Required work:
Please give back word for word the lines of the material below between the line containing "Viewport: 2560px width, 1325px height." and the line containing "Click 1035 Dislikes on the top-left post", inclusive.

-- Opening Marker --

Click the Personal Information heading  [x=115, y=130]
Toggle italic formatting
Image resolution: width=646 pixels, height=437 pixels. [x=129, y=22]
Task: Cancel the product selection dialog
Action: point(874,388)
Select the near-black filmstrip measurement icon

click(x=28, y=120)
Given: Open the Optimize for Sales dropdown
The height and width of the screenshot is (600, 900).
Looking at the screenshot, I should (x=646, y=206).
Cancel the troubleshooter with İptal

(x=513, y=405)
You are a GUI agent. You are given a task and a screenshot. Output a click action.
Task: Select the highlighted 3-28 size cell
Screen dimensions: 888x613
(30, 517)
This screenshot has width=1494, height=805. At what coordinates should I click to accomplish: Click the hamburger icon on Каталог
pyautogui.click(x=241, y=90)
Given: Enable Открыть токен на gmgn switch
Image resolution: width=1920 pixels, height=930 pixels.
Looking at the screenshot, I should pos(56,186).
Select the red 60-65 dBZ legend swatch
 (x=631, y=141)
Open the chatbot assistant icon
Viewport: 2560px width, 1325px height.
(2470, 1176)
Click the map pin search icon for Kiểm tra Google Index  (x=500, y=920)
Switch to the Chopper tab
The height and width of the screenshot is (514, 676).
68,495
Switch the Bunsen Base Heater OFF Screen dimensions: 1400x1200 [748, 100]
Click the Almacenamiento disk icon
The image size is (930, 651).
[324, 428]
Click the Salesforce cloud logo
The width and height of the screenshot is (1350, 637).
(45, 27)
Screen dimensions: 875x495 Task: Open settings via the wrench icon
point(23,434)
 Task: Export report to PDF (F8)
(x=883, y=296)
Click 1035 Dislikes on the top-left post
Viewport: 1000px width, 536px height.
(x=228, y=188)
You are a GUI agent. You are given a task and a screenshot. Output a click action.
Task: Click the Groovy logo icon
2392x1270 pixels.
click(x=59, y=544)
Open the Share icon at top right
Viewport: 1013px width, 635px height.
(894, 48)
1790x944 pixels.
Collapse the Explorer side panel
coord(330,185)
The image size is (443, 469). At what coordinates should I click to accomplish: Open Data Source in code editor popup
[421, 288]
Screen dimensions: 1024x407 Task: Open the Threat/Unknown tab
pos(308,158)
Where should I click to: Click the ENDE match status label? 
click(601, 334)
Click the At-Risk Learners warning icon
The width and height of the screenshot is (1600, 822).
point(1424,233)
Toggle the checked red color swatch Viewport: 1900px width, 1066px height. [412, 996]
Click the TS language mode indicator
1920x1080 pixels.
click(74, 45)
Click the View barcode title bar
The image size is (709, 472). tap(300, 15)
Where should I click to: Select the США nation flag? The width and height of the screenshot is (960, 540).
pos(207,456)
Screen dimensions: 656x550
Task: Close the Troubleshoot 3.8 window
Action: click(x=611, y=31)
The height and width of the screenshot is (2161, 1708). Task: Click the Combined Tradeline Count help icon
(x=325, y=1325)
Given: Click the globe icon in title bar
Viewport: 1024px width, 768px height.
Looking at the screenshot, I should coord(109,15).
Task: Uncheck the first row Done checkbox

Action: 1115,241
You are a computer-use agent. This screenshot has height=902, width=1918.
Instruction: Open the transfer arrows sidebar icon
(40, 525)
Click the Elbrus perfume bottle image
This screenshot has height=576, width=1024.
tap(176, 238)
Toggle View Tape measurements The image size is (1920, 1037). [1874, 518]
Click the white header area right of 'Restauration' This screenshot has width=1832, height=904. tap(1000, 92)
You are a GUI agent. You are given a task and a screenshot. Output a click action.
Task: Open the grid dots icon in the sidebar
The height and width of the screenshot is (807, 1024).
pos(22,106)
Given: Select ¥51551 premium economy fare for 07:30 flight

-- Closing Marker --

Problem solution:
Viewport: 2560px width, 1325px height.
(2470, 1176)
Click the map pin search icon for Kiểm tra Google Index  (x=500, y=920)
Switch to the Chopper tab
The height and width of the screenshot is (514, 676).
68,495
Switch the Bunsen Base Heater OFF Screen dimensions: 1400x1200 [748, 100]
Click the Almacenamiento disk icon
The image size is (930, 651).
[324, 428]
Click the Salesforce cloud logo
The width and height of the screenshot is (1350, 637).
(45, 27)
Screen dimensions: 875x495 Task: Open settings via the wrench icon
point(23,434)
 Task: Export report to PDF (F8)
(x=883, y=296)
Click 1035 Dislikes on the top-left post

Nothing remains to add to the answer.